As a surrogate, you already experienced your first pregnancy and are well aware of the best practices and safety instructions you need to follow during pregnancy. The arrival of the Zika virus has raised new concerns about mosquito bites and the effect they can have on the health and safety of expectant moms.
Background on Mosquito Bites
Historically, illnesses like malaria and dengue fever were the only concern surrounding mosquito bites. And these only occurred in areas outside of the United States. The West Nile virus arrived in the US a few years ago and created a spotlight on mosquito-borne illnesses. West Nile causes serious illness within the central nervous system such as meningitis and encephalitis. Even though it’s quite rare, the West Nile virus may be transmitted from a surrogate mother to the unborn child she is carrying. It can also be transmitted via breast milk. According to the Center for Disease Control, 1 out of 5 people who are infected will have symptoms and only 1 out of 150 people will display severe symptoms.
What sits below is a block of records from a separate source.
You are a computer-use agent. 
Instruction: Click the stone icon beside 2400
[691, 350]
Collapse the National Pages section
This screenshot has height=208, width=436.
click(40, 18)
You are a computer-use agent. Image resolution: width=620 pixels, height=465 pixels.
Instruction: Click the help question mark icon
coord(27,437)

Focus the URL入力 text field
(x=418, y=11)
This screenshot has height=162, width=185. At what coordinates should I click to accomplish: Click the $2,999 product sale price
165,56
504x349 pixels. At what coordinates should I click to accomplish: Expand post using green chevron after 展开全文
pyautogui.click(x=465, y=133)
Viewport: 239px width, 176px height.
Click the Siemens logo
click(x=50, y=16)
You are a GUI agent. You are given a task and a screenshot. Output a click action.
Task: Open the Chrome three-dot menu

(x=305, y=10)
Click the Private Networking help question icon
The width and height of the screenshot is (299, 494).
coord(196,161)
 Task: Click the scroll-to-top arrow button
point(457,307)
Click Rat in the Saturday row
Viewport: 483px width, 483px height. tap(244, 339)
Zika virus is the newest contender in the mosquito-borne illness scene. Although only a few cases were ever reported in the US, there is still a growing concern about the spread of this virus. Expectant mothers who contract congenital Zika syndrome can expect significant issues in their baby’s health such as eye abnormalities, birth defects, reduced brain tissue, and microcephaly.
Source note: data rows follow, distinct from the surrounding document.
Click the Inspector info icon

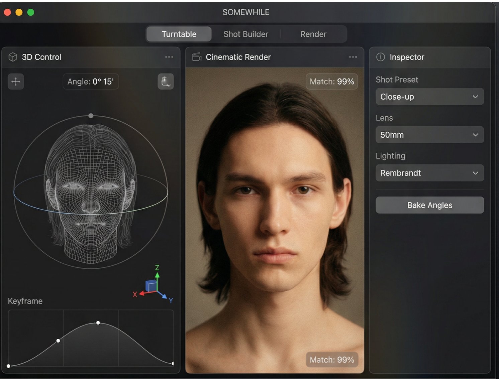click(381, 57)
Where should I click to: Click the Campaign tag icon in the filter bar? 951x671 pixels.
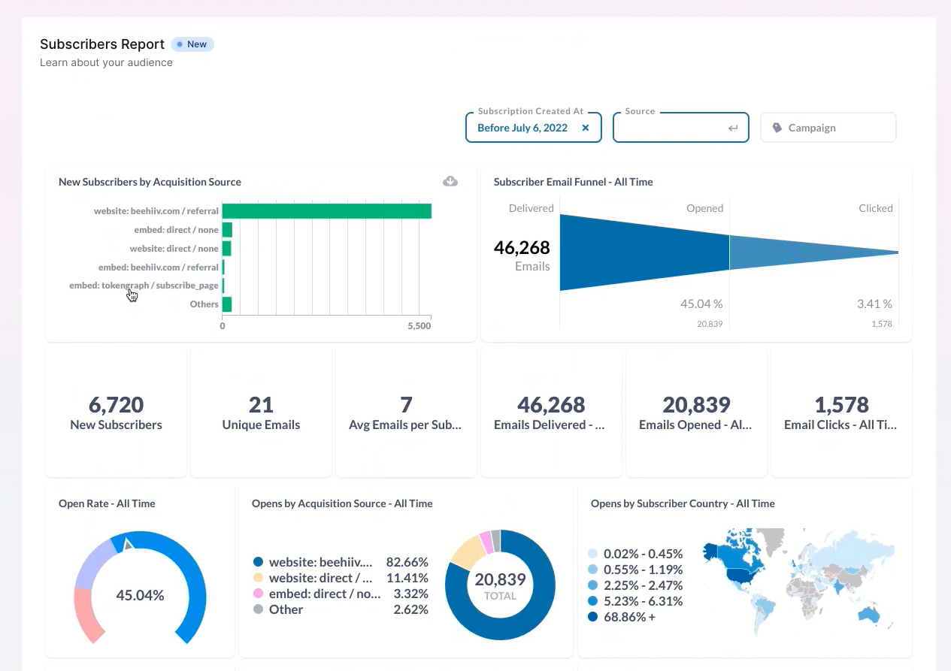(x=777, y=127)
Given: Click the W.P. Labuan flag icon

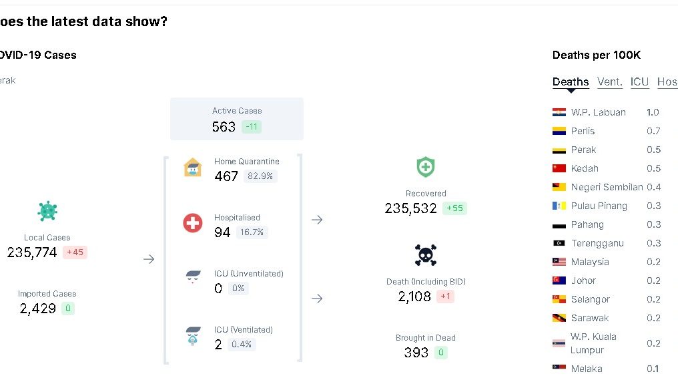Looking at the screenshot, I should [559, 112].
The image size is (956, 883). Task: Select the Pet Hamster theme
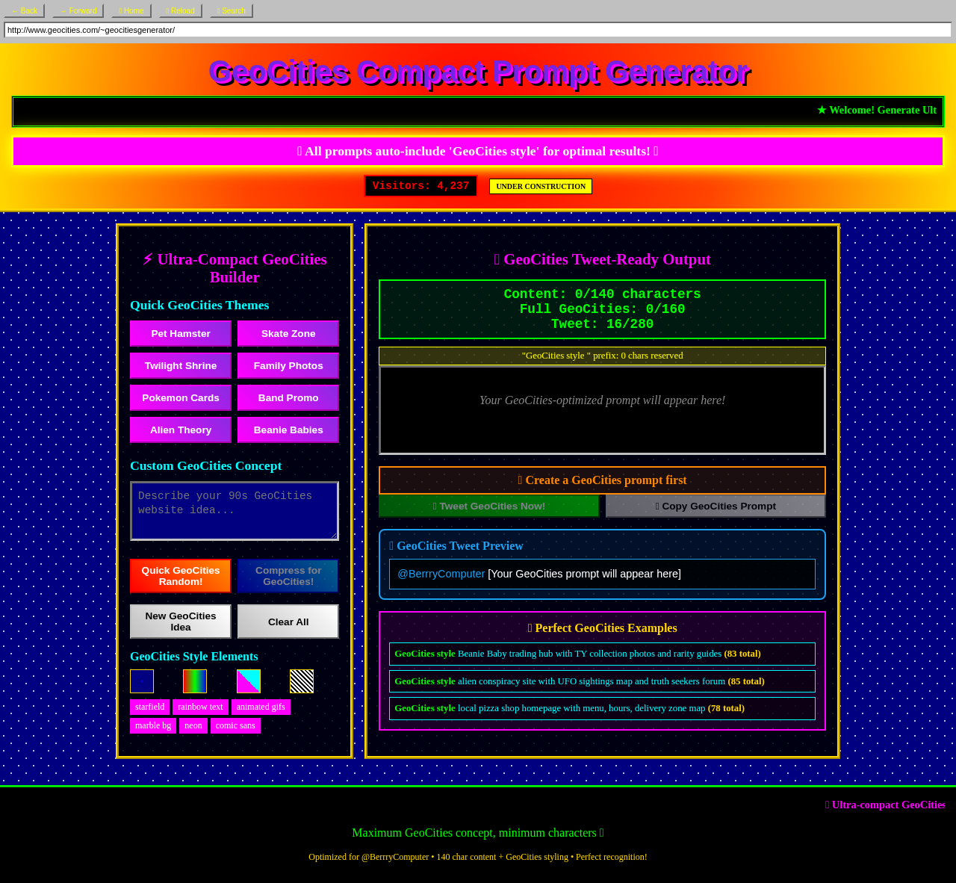pyautogui.click(x=180, y=334)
Why are mosquito-borne illnesses a particular cause for concern for expectant moms? Because expecting mother attract mosquitos, how? According to the CDC, malaria-carrying mosquitos are more drawn towards pregnant women because they exhale 21% more carbon dioxide, particularly in their final trimester. Mosquitos are drawn towards carbon dioxide, which they assume is their food source.
If you’re an expecting surrogate, don’t panic. The Center for Surrogacy and Egg Donation has compiled the following list of 4 mosquito safety tips that every surrogate must follow:
#1 Wear Complete Clothing When Heading Outside
If you plan to go outdoors, wear long-sleeved shirts and pants. You can also treat your clothes with permethrin; an insecticide and medication used in the United States. It’s excellent at repelling mosquitoes.
#2 Apply a Repellent
Picaridin and DEET are deemed safe by the EPA and CDC to use during pregnancy. These are the primary ingredients in insect repellents. There are other products that you can apply to your clothing to repel mosquitoes. Speak to your family physician for more information.
#3 Secure your Surroundings
During the summer months, try to keep your windows and doors closed during the mornings and especially at sunsets. Turn on the air conditioner if you’re feeling warm. If you prefer natural air, install screens and doors on all your windows. In addition, ensure there is no standing water around your home. This can serve as a potential breeding ground for mosquitoes.
#4 Be Aware of Safety Precautions
Some mosquito-borne illnesses may be transmitted from the exchange of bodily fluids such as malaria. Even the Zika virus can be spread via unprotected sex. Discuss your risk factors and how you can practice safe sex with your doctor.